Alquilé el 3 de septiembre la película La milla verde. Uno de sus protagonistas principales es Michael Clarke Duncan, quien interpreta el papel de un preso en el corredor de la muerte de una cárcel en Estados Unidos. Se llama John Coffey. Acusado en sentencia firme de violar y asesinar a dos niñas, se revela no solo que es inocente, sino un hombre bueno. El jefe del pabellón de los condenados a muerte, estremecido por la condena injusta, le pregunta compungido a John qué puede hacer por él. Le propone incluso sacarlo de allí y ayudarle a escapar. John responde que sabe de su sufrimiento y preocupación, pero le explica que matándolo efectúa un acto de bondad.

Añade con lágrimas de dolor: "Tengo ganas de que acabe todo esto. De verdad. Estoy cansado, jefe. Cansado de recorrer el mundo solo como un gorrión bajo la lluvia. Cansado de no tener un amigo con quien estar, que me diga a dónde vamos, de dónde venimos y por qué. Cansado de las personas que son malas con las otras. Estoy cansado del dolor que siento y oigo en el mundo todos los días. Hay demasiado dolor. Son como trozos de cristales en mi cabeza que no me puedo quitar. ¿Puedes entenderlo?" "Sí, John, creo que sí", contesta su jefe, conteniendo su emoción.

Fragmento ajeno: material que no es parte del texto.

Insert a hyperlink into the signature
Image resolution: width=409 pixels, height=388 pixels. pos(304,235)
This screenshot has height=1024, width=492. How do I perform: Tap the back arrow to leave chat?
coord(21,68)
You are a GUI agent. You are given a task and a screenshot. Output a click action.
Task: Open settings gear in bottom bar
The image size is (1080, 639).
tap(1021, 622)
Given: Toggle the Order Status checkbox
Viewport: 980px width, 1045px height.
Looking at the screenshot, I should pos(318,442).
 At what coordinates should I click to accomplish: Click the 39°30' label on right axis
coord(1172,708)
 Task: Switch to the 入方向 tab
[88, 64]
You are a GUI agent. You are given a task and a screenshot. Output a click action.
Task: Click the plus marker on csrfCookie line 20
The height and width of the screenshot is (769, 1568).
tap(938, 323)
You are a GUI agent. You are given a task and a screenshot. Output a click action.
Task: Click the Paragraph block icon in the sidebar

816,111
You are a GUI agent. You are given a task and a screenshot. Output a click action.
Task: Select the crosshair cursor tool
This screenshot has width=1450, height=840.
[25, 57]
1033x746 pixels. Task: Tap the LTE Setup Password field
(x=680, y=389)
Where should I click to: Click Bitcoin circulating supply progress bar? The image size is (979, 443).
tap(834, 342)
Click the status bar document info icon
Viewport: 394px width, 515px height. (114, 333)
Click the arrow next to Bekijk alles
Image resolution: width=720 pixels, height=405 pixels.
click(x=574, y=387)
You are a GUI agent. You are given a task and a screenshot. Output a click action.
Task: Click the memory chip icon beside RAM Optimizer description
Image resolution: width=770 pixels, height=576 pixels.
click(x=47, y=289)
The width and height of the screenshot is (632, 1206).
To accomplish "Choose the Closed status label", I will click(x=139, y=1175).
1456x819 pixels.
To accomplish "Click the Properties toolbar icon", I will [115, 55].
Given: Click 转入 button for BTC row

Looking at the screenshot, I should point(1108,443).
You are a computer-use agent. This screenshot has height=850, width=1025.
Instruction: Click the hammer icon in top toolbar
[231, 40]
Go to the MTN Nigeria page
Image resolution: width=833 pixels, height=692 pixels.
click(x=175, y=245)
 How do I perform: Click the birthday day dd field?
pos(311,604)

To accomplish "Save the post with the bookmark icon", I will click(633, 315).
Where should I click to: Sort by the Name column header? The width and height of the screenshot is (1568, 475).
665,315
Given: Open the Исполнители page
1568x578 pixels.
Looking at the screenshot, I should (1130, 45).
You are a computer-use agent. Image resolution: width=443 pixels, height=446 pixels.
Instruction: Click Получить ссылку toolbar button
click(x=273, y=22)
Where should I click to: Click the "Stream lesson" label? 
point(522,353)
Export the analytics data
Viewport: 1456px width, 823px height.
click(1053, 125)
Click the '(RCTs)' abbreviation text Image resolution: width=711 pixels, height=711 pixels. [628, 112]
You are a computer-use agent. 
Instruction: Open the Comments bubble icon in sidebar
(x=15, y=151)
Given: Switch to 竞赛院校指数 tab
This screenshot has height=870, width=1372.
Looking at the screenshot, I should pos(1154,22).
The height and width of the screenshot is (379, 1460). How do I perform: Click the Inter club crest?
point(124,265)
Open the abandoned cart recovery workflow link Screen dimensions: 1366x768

John Coffey es ejecutado por mandato y en presencia de su jefe, el cual satisface antes la petición del preso de que no le cubran la cabeza porque siempre ha tenido miedo a la oscuridad.

La noche del 3 de septiembre, justo después de ver la película, descubro en la prensa digital que Michael Clarke Duncan ha muerto ese mismo día. Afligida leo las declaraciones del director de La milla verde: "Michael fue el más gentil de los corazones, un ejemplo de decencia, integridad y bondad. La tristeza que siento es difícil de expresar". En mi mente resuenan entonces las palabras de John Coffey Clarke Duncan poco antes de su muerte como un grito de la humanidad entera revolviéndose contra tanta vileza.